Two instantiations of the watermarking methodology are given:
- Inverse transform sampling:
- Decoder maps key of uniform samples and permutations to tokens using sample’s CDF.
- Test statistic correlates sequence of permuted token indices with uniform samples.
- Exponential minimum sampling:
- Decoder maps key of uniform samples to tokens by taking argmin of -log(sample) / token prob.
- Test statistic sums -log of aligned key samples.
The detect function resamples keys and compares statistic on text to empirical distribution to get a p-value.
A randomized wrapper shifts the key before sampling to avoid reusing elements. Alignment ensures robustness to cropping.
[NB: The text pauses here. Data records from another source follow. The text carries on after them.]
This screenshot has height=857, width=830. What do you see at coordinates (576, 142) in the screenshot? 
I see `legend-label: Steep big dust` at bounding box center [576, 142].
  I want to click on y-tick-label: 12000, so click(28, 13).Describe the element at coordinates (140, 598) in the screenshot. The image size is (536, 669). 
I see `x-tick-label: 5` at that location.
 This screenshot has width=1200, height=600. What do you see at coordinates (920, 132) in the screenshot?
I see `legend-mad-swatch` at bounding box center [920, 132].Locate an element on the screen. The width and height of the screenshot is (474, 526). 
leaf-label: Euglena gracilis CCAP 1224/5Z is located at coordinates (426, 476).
Theoretical analyses show detect power grows exponentially in text length and only linearly in key length. The results depend on the text’s “watermark potential”.
In summary, the core method generates watermarked text by mapping a random key to language model samples. Detection aligns text with key to test if it is likely watermarked based on a distortion-free statistic.
High-Level Pseudo Code
Here is high-level pseudocode for the key algorithms from the paper:
# Generate watermarked text
def generate(key, model, decoder):
text = []
for i in range(length):
text.append(decoder(key[i], model(text)))
return text
# Detect watermarked text
def detect(text, key, statistic):
p = 0
for i in range(resamples):
new_key = resample(key)
if statistic(text, new_key) < statistic(text, key):
p += 1
return p / resamples
# Test statistic with alignment
def statistic(text, key):
best_cost = infinity
for i in range(len(text)-k):
for j in range(len(key)):
cost = alignment_cost(text[i:i+k], key[j:j+k])
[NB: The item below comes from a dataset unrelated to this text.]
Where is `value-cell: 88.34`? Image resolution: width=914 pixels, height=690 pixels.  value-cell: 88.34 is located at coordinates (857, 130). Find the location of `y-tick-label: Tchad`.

best_cost = min(cost, best_cost)
return best_cost
The key steps are:
- generate uses a decoder to map key to model samples
- detect resamples keys and compares statistic to get a p-value
- statistic aligns text and key blocks using a robust cost
The overall framework plants a hidden signal in text via the key, and detects it using alignment techniques even if the text is perturbed.
Detailed Pseudo Code
Here is more detailed pseudocode to implement the key algorithms from the paper:
# Inverse transform sampling decoder
def its_decoder(key, distribution):
u, pi = key
cdf = get_cdf(distribution, pi)
token = pi.inverse(min_index(cdf >= u))
return token
# Exponential minimum sampling decoder
def ems_decoder(key, distribution):
token = argmin[i](-log(key[i]) / distribution[i])
return token
# Generate with ITS decoder
def generate_its(key, model):
text = []
for i in range(len(key)):
u, pi = key[i]
next_dist = model(text)
text.append(its_decoder((u, pi), next_dist))
return text
# Generate with EMS decoder
def generate_ems(key, model):
text = []
for i in range(len(key)):
next_dist = model(text)
text.append(ems_decoder(key[i], next_dist))
return text
# ITS alignment cost
def its_cost(text, key):
u, pi = key
return sum[i](|u[i] - normalize(pi(text[i]))|)
# EMS alignment cost
def ems_cost(text, key):
return -sum[i](log(key[i, text[i]]))
# Detect watermarked text
def detect(text, key):
# Compute test statistic
if its_decoder:
cost_fn = its_cost
else:
cost_fn = ems_cost
stat = infinity
for i in range(len(text)-k):
for j in range(len(key)):
block_cost = cost_fn(text[i:i+k], key[j:j+k])
stat = min(block_cost, stat)
# Estimate p-value
p = 0
for t in range(resamples):
new_key = resample(key)
if cost_fn(text, new_key) < stat:
p += 1
return p / resamples
The key implementations are the ITS and EMS decoders, generation with each decoder, the associated alignment costs, and p-value estimation. The detect method aligns the text with resampled keys.